[RA] Ch10 Uses of Pointers

Reading Assignment: All of Programming Chapter 10 Uses of Pointers

Strings

A string is a sequence of characters, terminated by the null terminator character \0, it has numerical value 0, but the character literal for it is written with a blacklash, since you cannot type that character normally.

Strings Literals

If we wanted to store a string literal in a variable, we might write:

const char *str = "Hello World\n"

Figure above illustrates the effect of such a statement, and the layout of the string in memory. These characters appear in the order of the string, and are followed by the null terminator character. Please note that we do not need to write this character down in the string.

If you set the const identifier to the variable and try changing the value of the variable, it will lead to a crash since the variable is stored in the static data section.

The compiler puts the string literals into a read only region of memory because the literal may get reused, and thus should not be changed. Consider the following code:

char * str1 = "Hello";
str1[0] = 'J'; // this would crash, but suppose it did not
...
char * str2 = "Hello";
printf("%s\n", str2);

Both occurrences of the literal Hello evaluate to pointers to the location where the characters of that string is stored. The compiler is free to put the two identical string literals in onen location, meaning str1 and str2 would point at the same memory. If modifying this memory were allowed, printing str2 would print Jello, which would be confusing. In a worse case, modifying string literals could pose a wide range of issues, from strange behaviors to security problems. Note that even if the literal appears in only one place in the program, it may get re-used multiple times-in such a case, our expectation as a programmer is that the literal will always be what we wrote, and it has not been changed by previous code.

Mutable Strings

When we want to modify a string, we need the string to reside in writeable memory, such as the frame of a function. To make space for a string in a function’s frame, we need to declare an array of chars with sufficient space to hold all of its characters, puls its null terminator. One way is like this:

char str[] = "hello world\n";

which behaves exactly as if we wrote:

char str[] = {'H', 'e', 'l', 'l', 'o', ' ', 'w', 'o', 'r', 'l', 'd', '\n', '\0'};

Figure below illustrates the difference between declaring str as const char * str versus char str[]:

We can declare the array str with an explicit size, but we must be careful, if we do not include enough space for the null terminator, the compiler will not complain, but it may crash and produce incorrect results latter. Valgrind is strongly recommended to be used.

String Equality

== is used to compare two varibales, but for strings, it will check if str1 and str2 are arrows pointing at the same place, but indeed, we want to check to see if the two strings have the same sequence of characters.

# TASK
Continue the notes on strings and pointers in C, picking up after the paragraph on string equality.

# Entries pointing to words and elements
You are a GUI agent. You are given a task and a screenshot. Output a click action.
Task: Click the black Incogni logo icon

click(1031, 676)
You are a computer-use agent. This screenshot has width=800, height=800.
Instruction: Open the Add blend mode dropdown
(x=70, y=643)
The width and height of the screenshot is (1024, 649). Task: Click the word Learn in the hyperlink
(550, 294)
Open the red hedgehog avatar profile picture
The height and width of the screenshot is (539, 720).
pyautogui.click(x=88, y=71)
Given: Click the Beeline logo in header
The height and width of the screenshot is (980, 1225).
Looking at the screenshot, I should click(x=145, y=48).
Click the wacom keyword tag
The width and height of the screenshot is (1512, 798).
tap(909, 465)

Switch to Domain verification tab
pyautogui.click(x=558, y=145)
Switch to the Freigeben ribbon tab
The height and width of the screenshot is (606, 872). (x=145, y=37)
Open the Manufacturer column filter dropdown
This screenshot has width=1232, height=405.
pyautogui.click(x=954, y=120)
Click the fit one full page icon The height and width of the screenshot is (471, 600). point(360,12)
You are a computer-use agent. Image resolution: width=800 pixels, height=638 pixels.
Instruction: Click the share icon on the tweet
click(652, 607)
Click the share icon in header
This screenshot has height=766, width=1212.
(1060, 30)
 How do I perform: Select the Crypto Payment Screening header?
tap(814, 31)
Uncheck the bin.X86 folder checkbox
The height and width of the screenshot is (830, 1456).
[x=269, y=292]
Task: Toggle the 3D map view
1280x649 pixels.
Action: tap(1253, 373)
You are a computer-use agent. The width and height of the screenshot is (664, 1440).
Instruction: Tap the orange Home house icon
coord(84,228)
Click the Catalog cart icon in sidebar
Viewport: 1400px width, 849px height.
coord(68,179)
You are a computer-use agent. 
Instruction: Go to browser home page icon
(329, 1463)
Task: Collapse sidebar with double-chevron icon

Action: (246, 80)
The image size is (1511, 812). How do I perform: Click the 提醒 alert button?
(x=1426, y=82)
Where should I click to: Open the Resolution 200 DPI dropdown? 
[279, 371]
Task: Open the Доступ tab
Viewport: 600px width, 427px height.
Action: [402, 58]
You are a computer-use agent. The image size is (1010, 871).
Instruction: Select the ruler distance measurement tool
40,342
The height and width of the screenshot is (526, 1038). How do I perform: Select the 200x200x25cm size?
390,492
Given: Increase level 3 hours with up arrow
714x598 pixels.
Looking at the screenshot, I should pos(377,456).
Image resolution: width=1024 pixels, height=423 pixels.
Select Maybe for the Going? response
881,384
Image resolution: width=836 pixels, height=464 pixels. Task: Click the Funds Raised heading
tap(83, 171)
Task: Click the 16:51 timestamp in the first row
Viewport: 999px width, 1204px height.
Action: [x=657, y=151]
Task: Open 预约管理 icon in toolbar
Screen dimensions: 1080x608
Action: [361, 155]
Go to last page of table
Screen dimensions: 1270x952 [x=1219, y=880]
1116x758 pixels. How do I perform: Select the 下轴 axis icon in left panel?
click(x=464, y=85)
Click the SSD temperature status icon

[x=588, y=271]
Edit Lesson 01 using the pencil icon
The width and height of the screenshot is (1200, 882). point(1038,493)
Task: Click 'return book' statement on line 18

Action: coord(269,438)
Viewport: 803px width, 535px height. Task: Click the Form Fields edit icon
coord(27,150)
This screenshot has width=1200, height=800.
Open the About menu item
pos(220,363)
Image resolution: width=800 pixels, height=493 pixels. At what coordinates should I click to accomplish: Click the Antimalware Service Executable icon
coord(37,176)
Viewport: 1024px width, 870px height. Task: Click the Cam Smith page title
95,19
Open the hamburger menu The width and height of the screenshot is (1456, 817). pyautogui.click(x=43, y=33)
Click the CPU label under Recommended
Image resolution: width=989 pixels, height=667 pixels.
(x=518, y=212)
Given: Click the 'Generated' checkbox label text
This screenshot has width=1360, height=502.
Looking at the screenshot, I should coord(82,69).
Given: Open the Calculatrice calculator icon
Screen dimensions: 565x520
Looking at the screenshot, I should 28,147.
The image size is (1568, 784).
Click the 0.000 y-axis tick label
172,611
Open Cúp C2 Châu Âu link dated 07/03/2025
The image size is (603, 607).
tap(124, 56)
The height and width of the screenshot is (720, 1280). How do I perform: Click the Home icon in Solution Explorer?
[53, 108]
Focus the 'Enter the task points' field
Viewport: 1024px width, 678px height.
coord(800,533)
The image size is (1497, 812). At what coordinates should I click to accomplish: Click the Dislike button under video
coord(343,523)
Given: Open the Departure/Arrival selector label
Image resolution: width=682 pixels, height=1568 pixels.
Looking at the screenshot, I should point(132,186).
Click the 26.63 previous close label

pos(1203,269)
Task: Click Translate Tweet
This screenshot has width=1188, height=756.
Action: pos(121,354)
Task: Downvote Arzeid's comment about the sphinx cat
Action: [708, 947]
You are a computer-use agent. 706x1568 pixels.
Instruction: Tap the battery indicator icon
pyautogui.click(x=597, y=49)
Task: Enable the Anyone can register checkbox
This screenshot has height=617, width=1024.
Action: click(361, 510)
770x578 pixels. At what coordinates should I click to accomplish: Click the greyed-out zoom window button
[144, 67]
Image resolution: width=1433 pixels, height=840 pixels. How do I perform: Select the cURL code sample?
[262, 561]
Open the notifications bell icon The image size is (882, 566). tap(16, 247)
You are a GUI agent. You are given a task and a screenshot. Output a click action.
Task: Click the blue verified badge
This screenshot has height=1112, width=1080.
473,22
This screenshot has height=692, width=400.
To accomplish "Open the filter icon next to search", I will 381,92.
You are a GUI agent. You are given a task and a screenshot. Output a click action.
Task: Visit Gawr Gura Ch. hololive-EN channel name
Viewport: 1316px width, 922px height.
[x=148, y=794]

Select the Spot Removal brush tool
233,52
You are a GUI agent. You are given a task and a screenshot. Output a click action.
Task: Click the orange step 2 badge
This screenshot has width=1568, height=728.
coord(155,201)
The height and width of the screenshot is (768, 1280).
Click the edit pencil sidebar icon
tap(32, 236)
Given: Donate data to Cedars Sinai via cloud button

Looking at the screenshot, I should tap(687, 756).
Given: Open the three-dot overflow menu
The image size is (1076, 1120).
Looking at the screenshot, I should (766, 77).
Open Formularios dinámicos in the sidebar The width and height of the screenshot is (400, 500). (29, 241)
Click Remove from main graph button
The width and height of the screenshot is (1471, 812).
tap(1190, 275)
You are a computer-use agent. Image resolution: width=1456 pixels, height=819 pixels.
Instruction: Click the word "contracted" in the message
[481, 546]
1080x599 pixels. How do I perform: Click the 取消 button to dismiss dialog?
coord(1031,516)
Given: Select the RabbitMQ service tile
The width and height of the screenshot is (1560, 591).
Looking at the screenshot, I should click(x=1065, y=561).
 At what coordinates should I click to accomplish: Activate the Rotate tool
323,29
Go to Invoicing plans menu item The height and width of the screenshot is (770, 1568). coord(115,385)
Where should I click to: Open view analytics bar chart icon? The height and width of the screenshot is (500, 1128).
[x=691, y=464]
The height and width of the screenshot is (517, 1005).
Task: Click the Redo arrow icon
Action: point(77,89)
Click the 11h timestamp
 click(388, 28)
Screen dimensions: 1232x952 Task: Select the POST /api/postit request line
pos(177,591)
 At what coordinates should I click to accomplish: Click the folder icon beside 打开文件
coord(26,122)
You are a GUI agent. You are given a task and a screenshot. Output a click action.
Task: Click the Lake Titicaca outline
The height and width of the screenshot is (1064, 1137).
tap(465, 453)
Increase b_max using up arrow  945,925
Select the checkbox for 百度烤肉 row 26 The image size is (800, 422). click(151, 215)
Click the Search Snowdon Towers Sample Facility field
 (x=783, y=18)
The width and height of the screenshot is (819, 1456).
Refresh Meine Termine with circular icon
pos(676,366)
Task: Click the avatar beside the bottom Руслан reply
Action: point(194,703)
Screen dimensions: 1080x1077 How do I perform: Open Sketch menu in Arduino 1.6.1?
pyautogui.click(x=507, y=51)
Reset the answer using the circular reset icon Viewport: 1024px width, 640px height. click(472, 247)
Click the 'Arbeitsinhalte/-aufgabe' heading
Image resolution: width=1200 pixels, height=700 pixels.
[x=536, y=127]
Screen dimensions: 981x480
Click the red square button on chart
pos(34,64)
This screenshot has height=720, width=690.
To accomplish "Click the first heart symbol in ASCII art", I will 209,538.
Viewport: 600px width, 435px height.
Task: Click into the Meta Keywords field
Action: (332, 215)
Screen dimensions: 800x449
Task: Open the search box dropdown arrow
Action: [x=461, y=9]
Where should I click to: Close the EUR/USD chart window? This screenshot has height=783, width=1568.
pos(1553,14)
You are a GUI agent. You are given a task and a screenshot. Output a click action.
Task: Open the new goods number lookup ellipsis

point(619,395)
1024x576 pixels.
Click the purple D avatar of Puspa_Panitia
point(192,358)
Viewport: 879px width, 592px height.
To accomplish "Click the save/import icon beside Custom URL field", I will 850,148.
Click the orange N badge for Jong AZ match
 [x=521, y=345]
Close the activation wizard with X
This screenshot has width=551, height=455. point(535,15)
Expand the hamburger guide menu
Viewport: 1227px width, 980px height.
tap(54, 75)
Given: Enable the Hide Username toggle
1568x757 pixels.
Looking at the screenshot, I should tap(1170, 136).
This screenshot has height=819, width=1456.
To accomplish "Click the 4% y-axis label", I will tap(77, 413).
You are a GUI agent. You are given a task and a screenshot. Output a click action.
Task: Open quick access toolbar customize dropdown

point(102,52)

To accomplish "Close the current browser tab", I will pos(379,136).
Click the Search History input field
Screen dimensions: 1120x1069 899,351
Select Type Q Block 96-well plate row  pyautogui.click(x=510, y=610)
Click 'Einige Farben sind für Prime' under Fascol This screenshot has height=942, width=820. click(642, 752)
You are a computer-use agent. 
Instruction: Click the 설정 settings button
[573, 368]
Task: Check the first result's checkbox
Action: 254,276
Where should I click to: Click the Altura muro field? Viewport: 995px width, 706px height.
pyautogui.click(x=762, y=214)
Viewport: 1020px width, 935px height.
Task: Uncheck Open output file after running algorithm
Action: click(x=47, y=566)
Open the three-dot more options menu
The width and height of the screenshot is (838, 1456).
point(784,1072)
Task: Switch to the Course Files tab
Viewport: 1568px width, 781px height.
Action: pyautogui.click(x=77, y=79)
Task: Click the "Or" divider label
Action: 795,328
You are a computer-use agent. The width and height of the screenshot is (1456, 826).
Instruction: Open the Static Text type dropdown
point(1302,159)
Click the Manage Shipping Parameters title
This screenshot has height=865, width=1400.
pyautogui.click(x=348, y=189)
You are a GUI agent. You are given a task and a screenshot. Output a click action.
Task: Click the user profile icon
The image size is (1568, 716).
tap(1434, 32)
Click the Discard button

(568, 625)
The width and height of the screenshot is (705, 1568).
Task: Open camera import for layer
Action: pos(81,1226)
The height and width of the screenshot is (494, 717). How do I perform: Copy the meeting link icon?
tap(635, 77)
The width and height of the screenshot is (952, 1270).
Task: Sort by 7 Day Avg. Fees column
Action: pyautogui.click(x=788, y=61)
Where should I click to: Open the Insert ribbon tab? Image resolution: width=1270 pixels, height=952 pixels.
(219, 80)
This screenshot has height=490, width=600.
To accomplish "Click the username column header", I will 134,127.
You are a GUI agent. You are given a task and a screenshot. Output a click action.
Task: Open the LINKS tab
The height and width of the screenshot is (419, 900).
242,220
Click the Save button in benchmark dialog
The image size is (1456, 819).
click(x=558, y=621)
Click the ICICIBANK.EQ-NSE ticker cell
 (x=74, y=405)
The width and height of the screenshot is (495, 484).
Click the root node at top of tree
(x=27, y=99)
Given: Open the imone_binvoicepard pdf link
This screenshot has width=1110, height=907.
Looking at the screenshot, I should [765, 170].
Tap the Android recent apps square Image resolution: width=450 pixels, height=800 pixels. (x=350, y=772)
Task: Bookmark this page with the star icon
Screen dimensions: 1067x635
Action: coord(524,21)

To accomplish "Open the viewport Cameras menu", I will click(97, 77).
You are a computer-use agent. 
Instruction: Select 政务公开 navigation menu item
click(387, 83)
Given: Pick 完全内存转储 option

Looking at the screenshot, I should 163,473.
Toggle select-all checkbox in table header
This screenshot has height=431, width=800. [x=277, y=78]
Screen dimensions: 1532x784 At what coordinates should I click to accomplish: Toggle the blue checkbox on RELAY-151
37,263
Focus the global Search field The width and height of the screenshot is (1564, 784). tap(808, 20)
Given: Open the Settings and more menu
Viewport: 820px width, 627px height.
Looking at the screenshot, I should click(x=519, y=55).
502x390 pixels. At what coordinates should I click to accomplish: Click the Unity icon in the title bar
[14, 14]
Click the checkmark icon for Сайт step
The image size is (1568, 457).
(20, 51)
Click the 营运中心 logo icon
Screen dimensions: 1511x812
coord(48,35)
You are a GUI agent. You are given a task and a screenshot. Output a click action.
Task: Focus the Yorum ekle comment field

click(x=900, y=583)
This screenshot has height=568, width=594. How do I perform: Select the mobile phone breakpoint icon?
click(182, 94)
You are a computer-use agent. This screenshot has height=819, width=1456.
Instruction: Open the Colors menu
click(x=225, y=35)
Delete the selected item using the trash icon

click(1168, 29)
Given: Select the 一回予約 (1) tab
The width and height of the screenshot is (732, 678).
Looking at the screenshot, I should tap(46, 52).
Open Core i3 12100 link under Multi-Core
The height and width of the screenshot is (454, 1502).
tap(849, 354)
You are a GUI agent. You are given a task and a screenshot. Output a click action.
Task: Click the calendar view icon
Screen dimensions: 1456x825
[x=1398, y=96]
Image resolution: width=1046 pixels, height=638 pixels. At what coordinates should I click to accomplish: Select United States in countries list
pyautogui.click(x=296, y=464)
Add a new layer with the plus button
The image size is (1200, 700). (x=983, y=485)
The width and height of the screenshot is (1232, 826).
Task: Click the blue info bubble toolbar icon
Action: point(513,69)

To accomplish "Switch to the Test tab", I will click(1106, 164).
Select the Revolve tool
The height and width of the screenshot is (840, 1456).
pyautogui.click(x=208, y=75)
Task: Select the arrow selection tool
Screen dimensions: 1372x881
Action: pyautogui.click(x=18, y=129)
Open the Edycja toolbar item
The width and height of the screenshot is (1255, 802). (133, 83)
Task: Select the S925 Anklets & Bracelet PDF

# RESULT OF THIS EXERCISE
There is already a function to do it, called strcmp in string.h of the C library. It returns 0 if the strings are equal or a postive number or a negative number accoding to lexicographic order. The comparison is case sensitive, but there is another function, called strcasecmp which performs case-insensitive comparision.

String Copying

If we use assignment statement str1 = str2;, it will make str1 point at exactly the same as str2. The C library has a function, strncpy which performs this task, it copies a string from one location to another, and takes a parameter(n) telling it the maximum number of characters it is allowed to copy. If the length of the source string is greater than or equal to n, then the destination is not null terminated-a situation which the programmer mush typically rectify before using the string for any significant purpose.

There is a similar function, called strcpy, which is more dangerous, since it will simply overwrite what follows it in memory, creating a variety of problems.

strdup allocates space for a copy of the string, and copies it into that space. However, to understand how strdup works, we need to discuss dynamic allocation in Chapter 12.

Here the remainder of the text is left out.